I fought a yawn. It had been a very long day.
The snow fell faster, and I pulled my motorcycle jacket closer around me. From where I crouched, I glimpsed the human bouncer as he paced on the steps outside, parka hood covering his face, wind-milling his arms to keep warm. His breath frosted the night air.
Freezing my behind off while assigned to a stake out wasn’t the worse part of being a sorcerer-agent for the Regulating Union for Normalizing Enchantment. No, the worse part was doing this stakeout solo, because my temporary partner, Nancy Kirk, a Seer, had decided she’d rather stay in the van parked six blocks away, casting her magical sight through binoculars. All because she listened to the Midwest front office when they said we needed to keep a low profile.
We always needed to keep a low profile. But the neo-gnome we’d gotten the tip from said Burt the Ogre was leaving town tonight and headed to Chicago. It would be a lot harder for R.U.N.E. to track him there.
My phone slithered in my jacket pocket. I slipped my hand inside and the phone coiled around my wrist. It was a R.U.N.E.-issue arcane phone. I should have had an ear talker, one of those little jeweled silver dragonling artifacts, but the Midwest division of R.U.N.E. didn’t have any to spare, especially not for someone passing through on a temporary assignment.
So, I was stuck with the arcane phone. I raised my hand. The phone looked like a big ebony bracelet to normal eyes; to mine, it was covered in scales, scales that projected messages before my eyes.
Words glowed in my vision. Get back to the van, Liz. Now.
Nancy and I had already had this conversation. Twice.
Any sign of Burt? I whispered. My words floated in front of me. Nancy would be seeing them in the same way. Arcane phones couldn’t be snooped on, or hacked. They were useful in other ways, too, since they were alive, like all manifestations, but fixed in form, since they were artifacts.
No. You must be freezing, she replied. Get back here.

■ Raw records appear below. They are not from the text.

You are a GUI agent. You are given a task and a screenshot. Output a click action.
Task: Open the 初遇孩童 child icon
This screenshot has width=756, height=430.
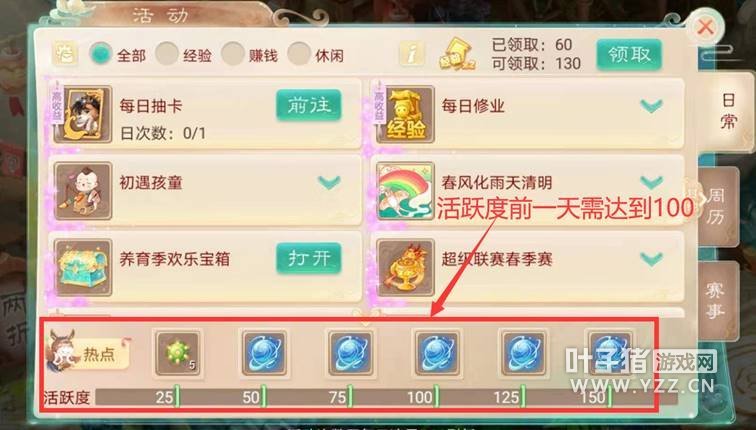coord(83,191)
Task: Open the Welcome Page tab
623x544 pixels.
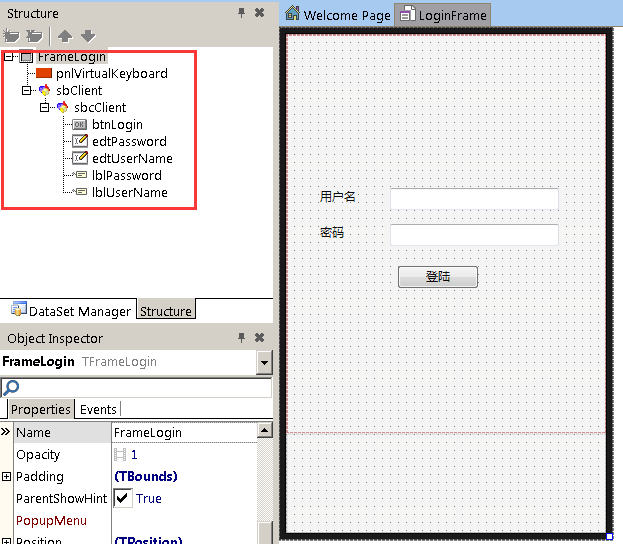Action: 338,15
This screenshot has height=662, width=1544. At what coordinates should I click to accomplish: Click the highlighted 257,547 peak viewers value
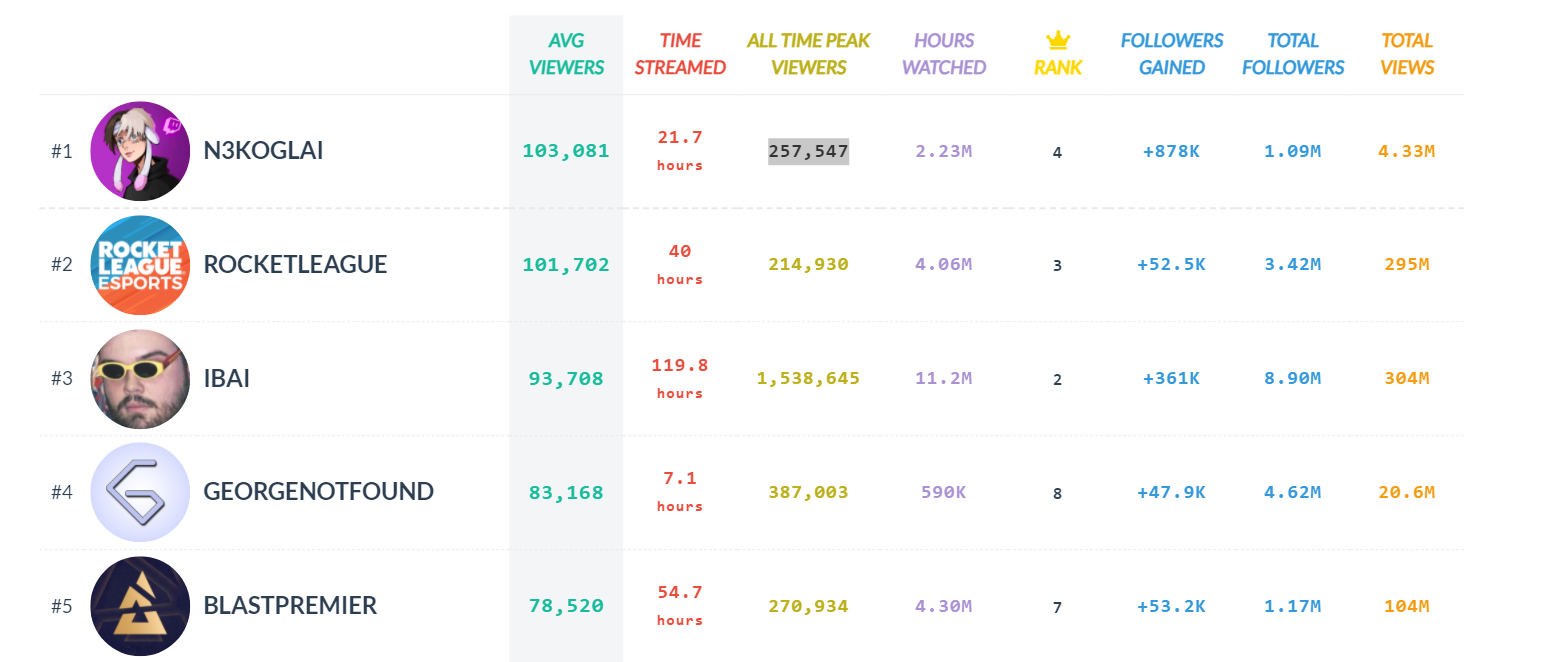tap(808, 152)
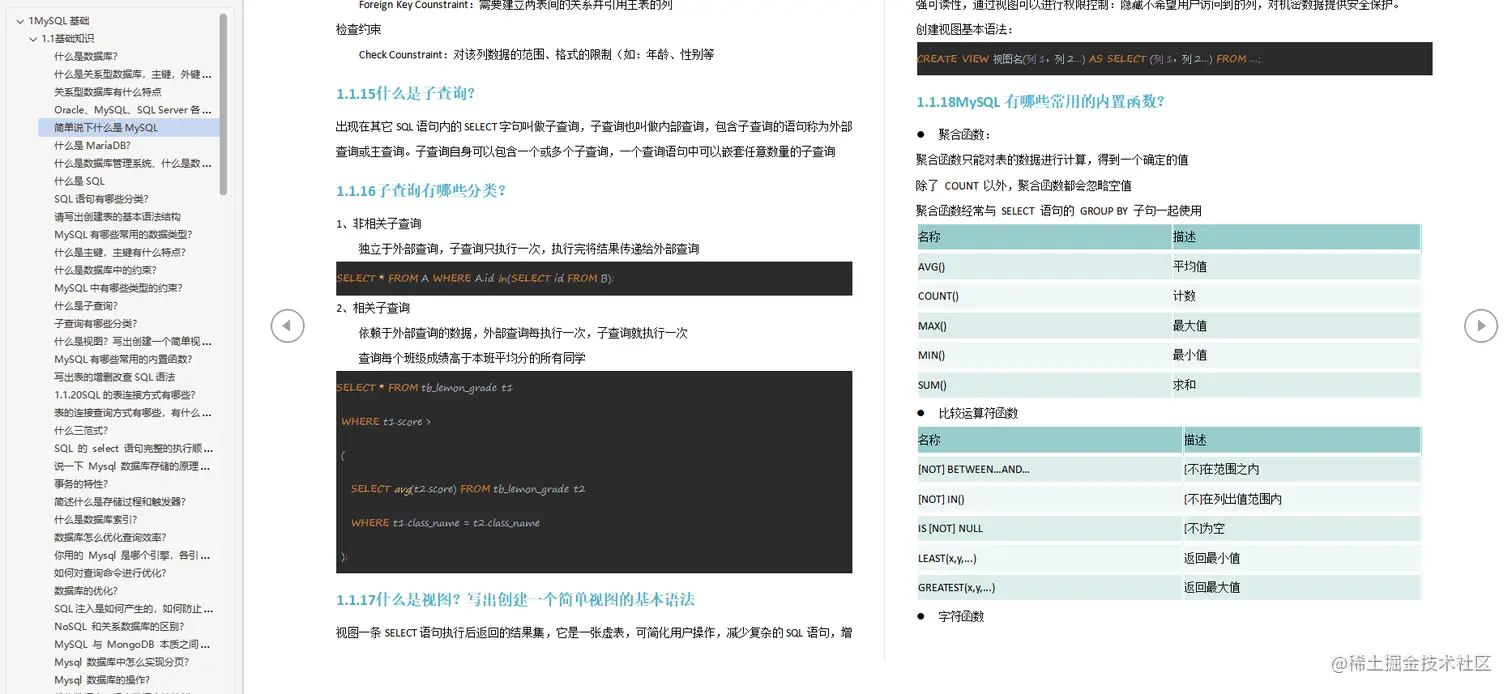
Task: Collapse the 1.1基础知识 tree section
Action: [33, 39]
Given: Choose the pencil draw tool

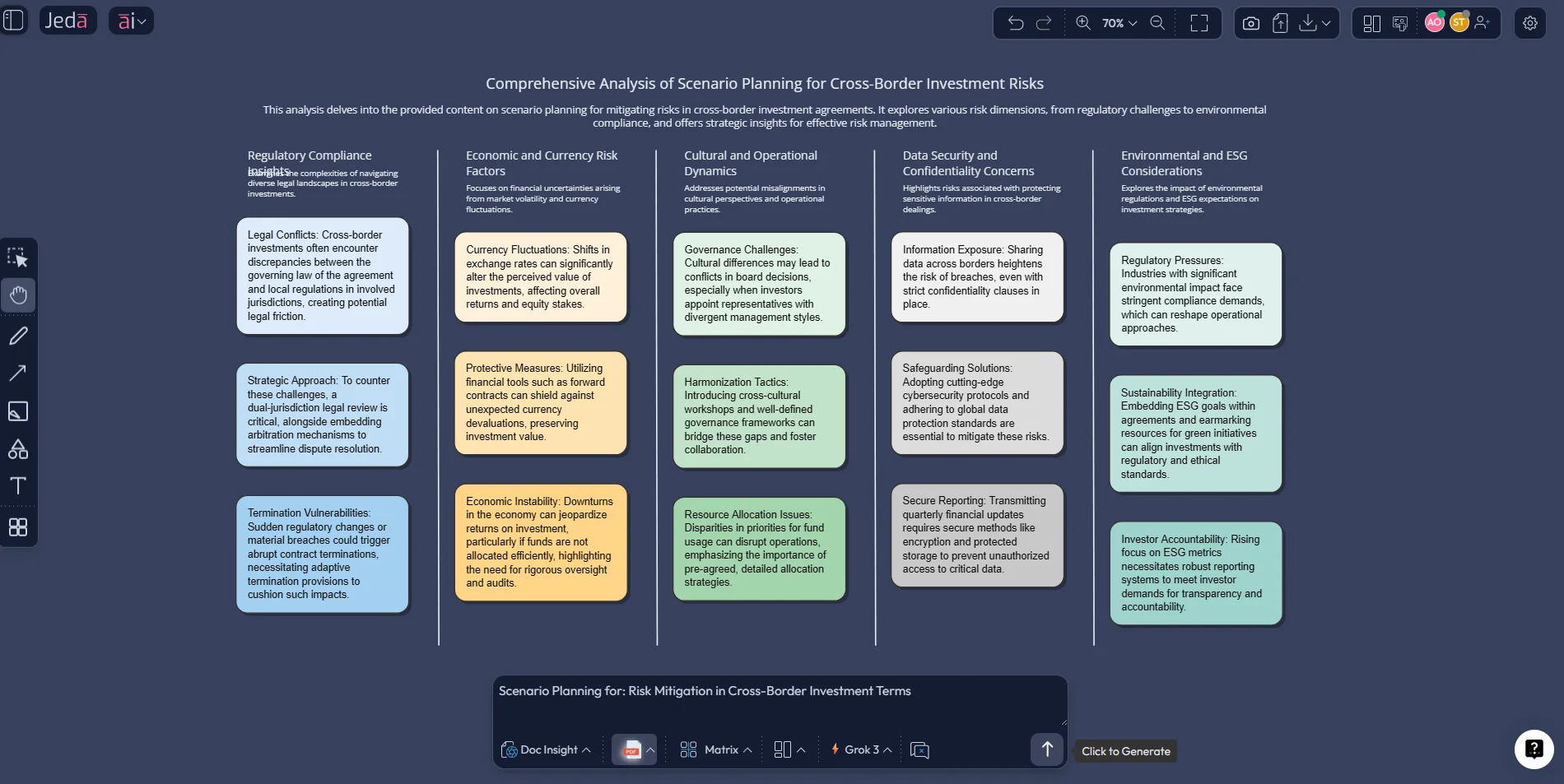Looking at the screenshot, I should [x=18, y=336].
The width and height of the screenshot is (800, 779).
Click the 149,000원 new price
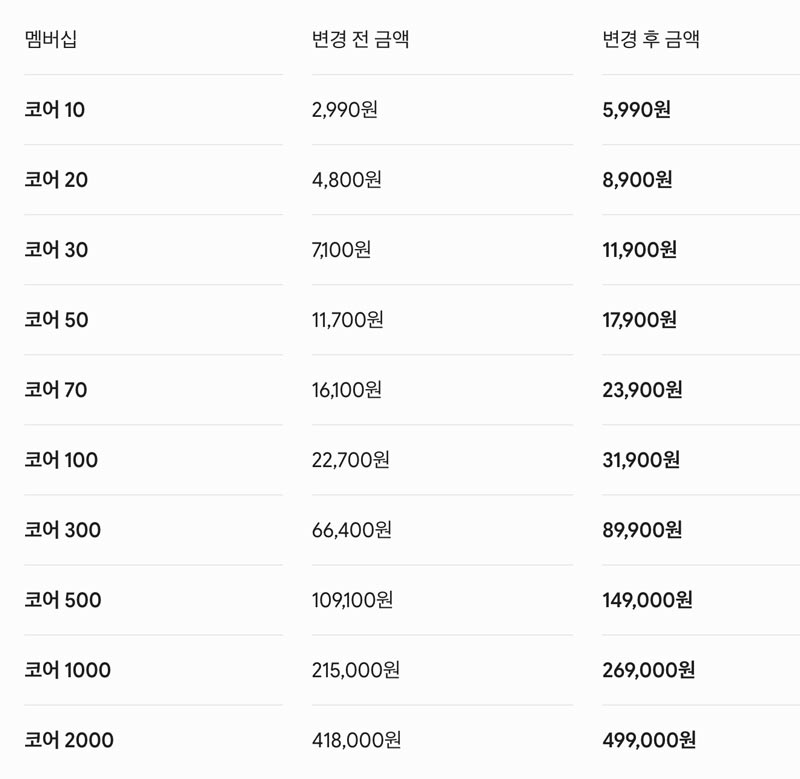pos(647,600)
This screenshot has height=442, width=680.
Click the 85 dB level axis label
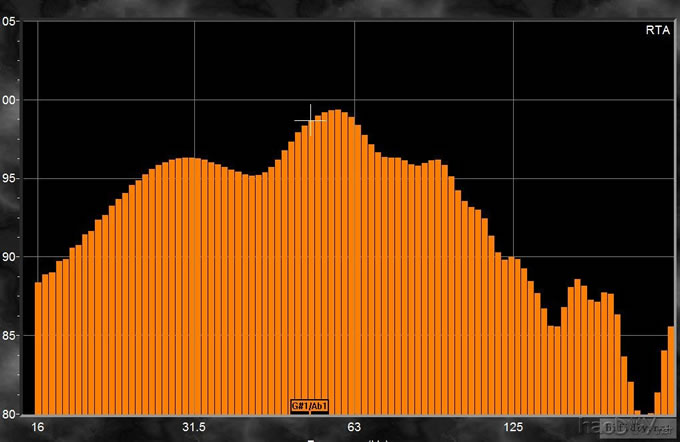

A Hummer limousine, black and ridiculous, windows tinted excessively dark, drove past the alley and pulled up to the night club’s entrance.
Can’t, I replied. We have action.
You don’t know that! Nancy texted back.
The bouncer nodded at the limo, and spoke into what looked like a CB radio.
The door to the club opened and two big men bounded down the stairs to the limo. One of the men opened the limo’s side door.
A faint purple haze drifted out, almost too faint for me to see. Mana, the raw fuel for magic. With her seer’s eyes, Nancy must have seen it, too, and in more detail.
A female figure covered in tattoos and leather hopped down from the Hummer. Her long blood-red hair was pulled up into a top knot. Even from where I crouched, I could tell something was off about her. Her skull came to a point in the back, and her skin was bone white.
A whorl-kin. A bloodthirsty neo-type manifestation. They were getting more common. Criminal manifestations like Burt used whorl-kin because they had no remorse, they just lived to create fear and cause pain.
I was a sorcerer, so I could see manifestations and magic, while ordinary people only felt their presence, if they noticed them at all.
The whorl-kin scanned the area. I ducked back, my heart racing, just as she turned to face me.
I texted Nancy frantically. Bring the van. It had a lightning staff. That would take care of an ogre and a whorl-kin.
Stay put, she texted back. I’m calling the front office.
I shook my head. That would take far too long, and Burt would be long gone again. No time! I replied. I slipped my hand back in my jacket pocket, and the arcane phone uncoiled and slipped off my wrist.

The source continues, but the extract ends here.